For example, the fracturing controller 117 can direct the pump controller 115 to change the flow rate of the fracture fluid, via the pump 113, into the wellbore 101 during a fracture treatment, based on a treatment pressure received from a pressure sensor. Treatment pressure is a kind of pressure that represents pressure behavior in the fracture during the treatment, such as, a pressure acquired from a wellhead pressure sensor or from a downhole pressure sensor. The fracture treatment can be a low rate treatment stage.

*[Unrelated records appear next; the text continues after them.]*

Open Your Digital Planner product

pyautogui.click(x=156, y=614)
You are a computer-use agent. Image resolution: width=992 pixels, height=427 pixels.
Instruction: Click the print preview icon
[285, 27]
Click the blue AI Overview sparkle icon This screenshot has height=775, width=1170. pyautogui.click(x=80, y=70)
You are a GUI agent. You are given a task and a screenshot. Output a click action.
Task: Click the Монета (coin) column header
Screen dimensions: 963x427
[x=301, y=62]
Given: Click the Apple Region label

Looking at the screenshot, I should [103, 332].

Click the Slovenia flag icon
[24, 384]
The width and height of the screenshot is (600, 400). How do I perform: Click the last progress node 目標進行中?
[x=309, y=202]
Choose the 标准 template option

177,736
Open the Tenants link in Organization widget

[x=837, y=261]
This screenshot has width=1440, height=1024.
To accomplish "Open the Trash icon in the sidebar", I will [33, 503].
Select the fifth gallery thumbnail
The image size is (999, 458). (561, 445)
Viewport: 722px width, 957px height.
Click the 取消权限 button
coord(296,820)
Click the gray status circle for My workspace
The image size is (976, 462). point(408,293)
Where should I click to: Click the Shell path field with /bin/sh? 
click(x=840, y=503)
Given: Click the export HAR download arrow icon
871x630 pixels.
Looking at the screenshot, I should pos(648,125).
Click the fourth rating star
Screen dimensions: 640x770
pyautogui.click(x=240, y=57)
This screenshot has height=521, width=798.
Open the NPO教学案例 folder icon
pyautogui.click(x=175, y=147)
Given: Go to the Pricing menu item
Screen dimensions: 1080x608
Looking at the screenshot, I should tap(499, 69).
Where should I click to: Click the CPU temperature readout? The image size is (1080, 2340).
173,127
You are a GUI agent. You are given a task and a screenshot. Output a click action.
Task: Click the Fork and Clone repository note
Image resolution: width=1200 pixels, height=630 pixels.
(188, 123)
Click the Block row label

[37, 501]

 The fracture controller 117 shown in FIG. 1 controls operation of the fracturing system 108. The fracturing controller 117 may include data processing equipment, communication equipment, or other systems that control fracture treatments applied to the subterranean region 104 through the wellbore 101. The fracturing controller 117 may be communicably linked to the computing subsystem 110 that can calculate, select, or optimize fracture treatment parameters for initialization, propagation, or opening fractures in the subterranean region 104. The fracturing controller 117 may receive, generate or modify an injection treatment plan (e.g., a pumping schedule) that specifies properties of a fracture treatment to be applied to the subterranean region 104.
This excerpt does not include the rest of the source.